La tension et le suspense, moteurs d’un récit qui se devaient de ne pas faiblir de planches en planches, se trouvent ici dopés par le rythme insufflé sur chaque séquence. Le rendu se veut très cinématographique, multipliant les cadrages, les zooms et dézooms, les plongées et contre-plongées, les plans larges ou resserrés, les panoramiques. Le récit de Maupassant s’axe autour de la peur, ce sentiment qui se veut tout à la fois oppressant et tenace. Christophe Bec s’en sert surtout pour inclure une donne fantastique articulée autour d’une ancienne malédiction. En choisissant de ne pas montrer directement ce qui fonde la peur de Baptiste, il ménage ainsi totalement le suspense.

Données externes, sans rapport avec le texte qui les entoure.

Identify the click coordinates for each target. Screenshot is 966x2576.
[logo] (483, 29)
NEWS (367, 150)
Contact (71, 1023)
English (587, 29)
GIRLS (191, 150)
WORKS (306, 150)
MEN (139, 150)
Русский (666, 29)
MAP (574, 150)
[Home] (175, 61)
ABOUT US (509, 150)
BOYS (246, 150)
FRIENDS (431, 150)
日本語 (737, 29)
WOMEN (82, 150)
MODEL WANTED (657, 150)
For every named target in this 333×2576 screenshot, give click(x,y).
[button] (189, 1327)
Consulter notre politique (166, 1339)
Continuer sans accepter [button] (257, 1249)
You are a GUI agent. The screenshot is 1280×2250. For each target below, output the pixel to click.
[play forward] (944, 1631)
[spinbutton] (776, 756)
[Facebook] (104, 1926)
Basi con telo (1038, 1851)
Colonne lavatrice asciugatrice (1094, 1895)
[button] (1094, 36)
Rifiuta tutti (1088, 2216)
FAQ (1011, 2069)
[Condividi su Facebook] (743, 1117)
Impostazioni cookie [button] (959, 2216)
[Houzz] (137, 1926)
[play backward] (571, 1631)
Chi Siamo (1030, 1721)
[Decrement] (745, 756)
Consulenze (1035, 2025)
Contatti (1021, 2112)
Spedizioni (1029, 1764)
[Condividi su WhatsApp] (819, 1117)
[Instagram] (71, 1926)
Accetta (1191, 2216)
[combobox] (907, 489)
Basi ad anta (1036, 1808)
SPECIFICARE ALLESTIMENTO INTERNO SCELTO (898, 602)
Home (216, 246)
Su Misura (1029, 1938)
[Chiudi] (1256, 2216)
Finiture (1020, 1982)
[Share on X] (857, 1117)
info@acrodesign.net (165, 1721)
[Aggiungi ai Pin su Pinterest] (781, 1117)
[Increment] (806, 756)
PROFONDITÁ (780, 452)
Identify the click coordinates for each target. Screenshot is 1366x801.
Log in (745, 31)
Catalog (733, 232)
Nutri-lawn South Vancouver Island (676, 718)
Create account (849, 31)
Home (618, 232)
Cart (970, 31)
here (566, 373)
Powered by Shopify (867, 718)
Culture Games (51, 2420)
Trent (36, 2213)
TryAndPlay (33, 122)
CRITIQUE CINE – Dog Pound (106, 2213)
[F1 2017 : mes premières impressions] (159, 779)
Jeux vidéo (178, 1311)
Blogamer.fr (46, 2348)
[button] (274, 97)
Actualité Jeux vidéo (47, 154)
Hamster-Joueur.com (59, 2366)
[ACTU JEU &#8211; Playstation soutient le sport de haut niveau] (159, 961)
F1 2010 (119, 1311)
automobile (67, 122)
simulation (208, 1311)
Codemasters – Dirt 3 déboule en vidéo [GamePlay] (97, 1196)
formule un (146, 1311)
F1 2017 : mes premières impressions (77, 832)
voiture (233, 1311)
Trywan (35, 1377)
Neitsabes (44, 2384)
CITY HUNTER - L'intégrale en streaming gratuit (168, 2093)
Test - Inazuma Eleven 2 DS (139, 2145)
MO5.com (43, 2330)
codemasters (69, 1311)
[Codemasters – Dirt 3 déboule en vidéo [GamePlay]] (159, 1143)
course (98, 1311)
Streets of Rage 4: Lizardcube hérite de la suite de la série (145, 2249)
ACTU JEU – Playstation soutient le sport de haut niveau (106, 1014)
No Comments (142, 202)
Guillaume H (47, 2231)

Sur la forme, le retour au dessin d’un auteur qui a depuis quelques années laissé de côté la planche à dessins, a sacrément alimenté notre curiosité. Le projet des Tourbières noires a été réalisé sur quatre ans. Quatre années où l’auteur, qui nous a avoué la souffrance que pouvait lui occasionner le travail continu au dessin sur dix ou douze mois, a confectionné ses planches par étapes à raison de deux à trois mois par an. Cela donne un encrage d’une redoutable efficacité qui verse dans le réalisme saisissant. Chaque planche, chaque case se voit ainsi dotée d’un luxe de détails qui donne toute sa dimension au récit. Un récit qui se veut classique dans sa structure narrative et son déroulé mais qui parvient à offrir au lecteur ce qu’il était venu chercher, une histoire où le suspense s’alimente de ce qui est offert sur chaque planche mais aussi de ce qui est suggéré et qui travaille l’esprit une fois refermé l’album. Il est des récits dont les intentions s’effacent de nos mémoires avec le temps. Les Tourbières noires ne fait pas partie du lot, car en affichant dès le départ les mystères liés à une région qui alimente nos imaginaires, Christophe Bec avait annoncé la couleur. Et cette couleur ne risque pas de se ternir avec le temps…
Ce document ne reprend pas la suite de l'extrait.